### What the exercise asks
Please transcribe the listing in its entirety, character for character.

### Input data
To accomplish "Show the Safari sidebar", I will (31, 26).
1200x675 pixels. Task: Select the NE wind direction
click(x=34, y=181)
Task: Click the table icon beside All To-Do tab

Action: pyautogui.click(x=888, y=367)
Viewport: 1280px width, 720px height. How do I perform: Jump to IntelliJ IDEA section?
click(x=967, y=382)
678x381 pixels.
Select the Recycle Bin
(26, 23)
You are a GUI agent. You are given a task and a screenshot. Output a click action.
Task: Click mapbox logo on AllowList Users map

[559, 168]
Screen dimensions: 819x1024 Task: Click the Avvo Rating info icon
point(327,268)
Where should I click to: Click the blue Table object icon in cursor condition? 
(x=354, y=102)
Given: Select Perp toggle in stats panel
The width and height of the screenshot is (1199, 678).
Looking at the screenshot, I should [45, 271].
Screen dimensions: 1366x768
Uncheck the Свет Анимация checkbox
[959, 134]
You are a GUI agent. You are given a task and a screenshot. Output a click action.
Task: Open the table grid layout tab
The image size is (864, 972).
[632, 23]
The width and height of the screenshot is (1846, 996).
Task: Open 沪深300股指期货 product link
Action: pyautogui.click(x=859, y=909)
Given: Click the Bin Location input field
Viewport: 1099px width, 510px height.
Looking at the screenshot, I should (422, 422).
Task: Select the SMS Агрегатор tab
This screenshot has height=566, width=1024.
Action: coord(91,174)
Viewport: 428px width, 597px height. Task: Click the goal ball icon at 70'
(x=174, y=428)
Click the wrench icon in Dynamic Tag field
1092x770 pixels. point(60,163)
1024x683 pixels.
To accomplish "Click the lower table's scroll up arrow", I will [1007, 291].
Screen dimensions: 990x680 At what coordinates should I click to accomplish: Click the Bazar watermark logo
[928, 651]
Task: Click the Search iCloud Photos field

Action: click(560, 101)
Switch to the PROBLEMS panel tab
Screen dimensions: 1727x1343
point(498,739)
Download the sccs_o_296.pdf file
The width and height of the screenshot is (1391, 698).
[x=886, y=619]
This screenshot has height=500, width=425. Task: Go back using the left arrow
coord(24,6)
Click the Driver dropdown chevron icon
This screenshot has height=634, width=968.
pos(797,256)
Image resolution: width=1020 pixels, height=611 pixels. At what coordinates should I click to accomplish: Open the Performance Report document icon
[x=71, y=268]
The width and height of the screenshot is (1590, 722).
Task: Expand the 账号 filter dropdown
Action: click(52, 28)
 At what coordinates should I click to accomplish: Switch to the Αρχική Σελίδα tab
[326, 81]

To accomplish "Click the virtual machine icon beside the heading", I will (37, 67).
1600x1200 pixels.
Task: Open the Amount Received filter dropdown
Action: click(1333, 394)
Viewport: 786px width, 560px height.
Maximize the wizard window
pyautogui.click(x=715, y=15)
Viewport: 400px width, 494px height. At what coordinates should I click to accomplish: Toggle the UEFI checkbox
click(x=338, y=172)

### Problem solution
To accomplish "Show the Safari sidebar", I will (31, 26).
1200x675 pixels. Task: Select the NE wind direction
click(x=34, y=181)
Task: Click the table icon beside All To-Do tab

Action: pyautogui.click(x=888, y=367)
Viewport: 1280px width, 720px height. How do I perform: Jump to IntelliJ IDEA section?
click(x=967, y=382)
678x381 pixels.
Select the Recycle Bin
(26, 23)
You are a GUI agent. You are given a task and a screenshot. Output a click action.
Task: Click mapbox logo on AllowList Users map

[559, 168]
Screen dimensions: 819x1024 Task: Click the Avvo Rating info icon
point(327,268)
Where should I click to: Click the blue Table object icon in cursor condition? 
(x=354, y=102)
Given: Select Perp toggle in stats panel
The width and height of the screenshot is (1199, 678).
Looking at the screenshot, I should [45, 271].
Screen dimensions: 1366x768
Uncheck the Свет Анимация checkbox
[959, 134]
You are a GUI agent. You are given a task and a screenshot. Output a click action.
Task: Open the table grid layout tab
The image size is (864, 972).
[632, 23]
The width and height of the screenshot is (1846, 996).
Task: Open 沪深300股指期货 product link
Action: pyautogui.click(x=859, y=909)
Given: Click the Bin Location input field
Viewport: 1099px width, 510px height.
Looking at the screenshot, I should (422, 422).
Task: Select the SMS Агрегатор tab
This screenshot has height=566, width=1024.
Action: coord(91,174)
Viewport: 428px width, 597px height. Task: Click the goal ball icon at 70'
(x=174, y=428)
Click the wrench icon in Dynamic Tag field
1092x770 pixels. point(60,163)
1024x683 pixels.
To accomplish "Click the lower table's scroll up arrow", I will [1007, 291].
Screen dimensions: 990x680 At what coordinates should I click to accomplish: Click the Bazar watermark logo
[928, 651]
Task: Click the Search iCloud Photos field

Action: click(560, 101)
Switch to the PROBLEMS panel tab
Screen dimensions: 1727x1343
point(498,739)
Download the sccs_o_296.pdf file
The width and height of the screenshot is (1391, 698).
[x=886, y=619]
This screenshot has height=500, width=425. Task: Go back using the left arrow
coord(24,6)
Click the Driver dropdown chevron icon
This screenshot has height=634, width=968.
pos(797,256)
Image resolution: width=1020 pixels, height=611 pixels. At what coordinates should I click to accomplish: Open the Performance Report document icon
[x=71, y=268]
The width and height of the screenshot is (1590, 722).
Task: Expand the 账号 filter dropdown
Action: click(52, 28)
 At what coordinates should I click to accomplish: Switch to the Αρχική Σελίδα tab
[326, 81]

To accomplish "Click the virtual machine icon beside the heading", I will (37, 67).
1600x1200 pixels.
Task: Open the Amount Received filter dropdown
Action: click(1333, 394)
Viewport: 786px width, 560px height.
Maximize the wizard window
pyautogui.click(x=715, y=15)
Viewport: 400px width, 494px height. At what coordinates should I click to accomplish: Toggle the UEFI checkbox
click(x=338, y=172)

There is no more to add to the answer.